Ils s’étaient croisés chez l’Ogre. Il se rendait dans ce bar au bout de sa rue, souvent accompagné d’une fille mince aux cheveux noirs coupés courts. Elle portait en permanence une toque de fourrure crème qui soulignait ses fossettes ravageuses et son regard à vif, de petites bottines de cuir noir et des robes courtes bicolores ou à motifs géométriques. Quand c’était possible, ils s’installaient près du juke-box où elle repassait en boucle le même 45 tours – All day and all of the night. Pendant qu’elle dansait sans tenir compte des regards plaqués sur ses cuisses, il piquait des cendriers Cointreau ou Porto Cruz entre deux bouffées de gitane sans filtre. L’Ogre restait placide, soit qu’il s’en foutait, soit qu’il ne s’apercevait de rien.

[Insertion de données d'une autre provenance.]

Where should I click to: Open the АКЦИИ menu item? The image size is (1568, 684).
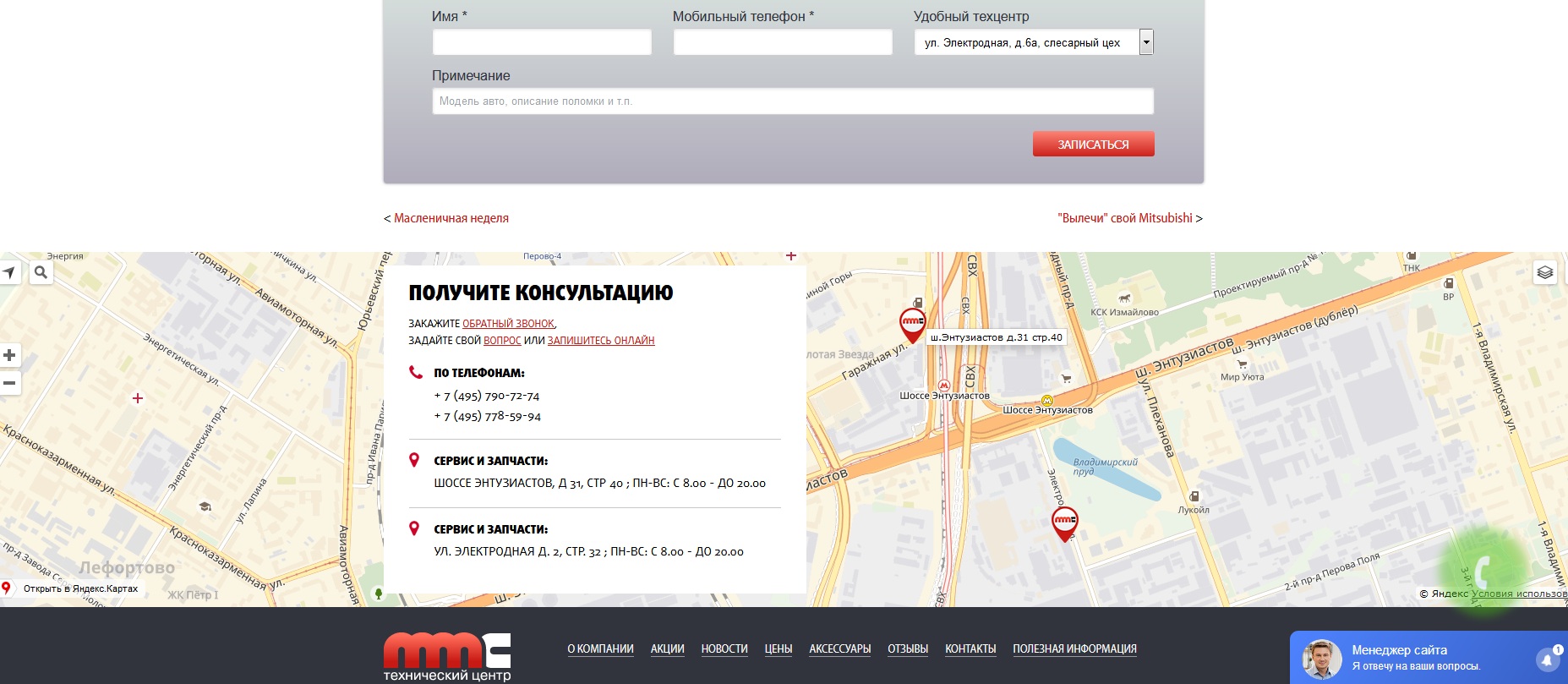pos(667,649)
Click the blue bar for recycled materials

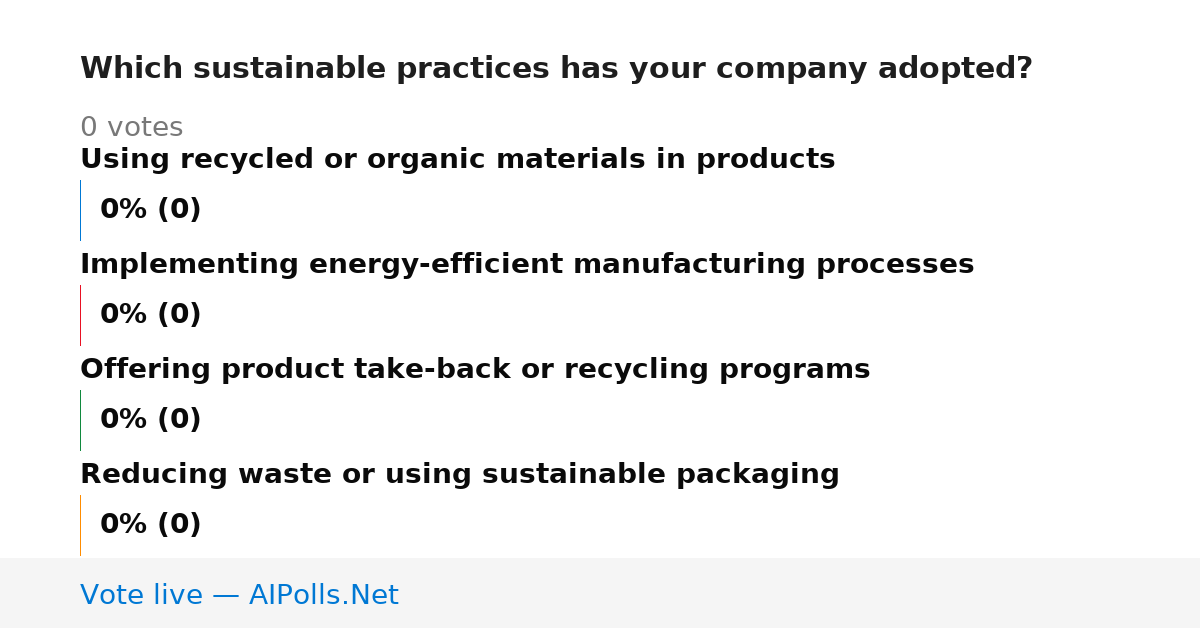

La première fois qu’il la vit, la chienne était couchée devant le bar et dès lors, c’est à cet endroit qu’il la chercha des yeux en entrant. Une vieille femelle berger allemand, pelée par endroit et peu sociable, qui avait longtemps gardé les manèges d’une fête foraine avant que l’Ogre et elle finissent par prendre leur retraite. Ils étaient restés ensemble par commodité – pendant qu’il déambulait derrière le comptoir, elle surveillait les allées et venues dans la salle. Les bords déchiquetés de ses oreilles dressées témoignaient d’une époque où elle avait été capable de bravoure, voire de férocité. Des boursouflures de nature identique zébraient le torse et les bras de l’Ogre, leur donnant une apparence commune à défaut de complicité. Elle obéissait à ses ordres, il la nourrissait, dans une indifférence réciproque qui camouflait un contentieux dont ils n’avaient pas su trouver l’issue.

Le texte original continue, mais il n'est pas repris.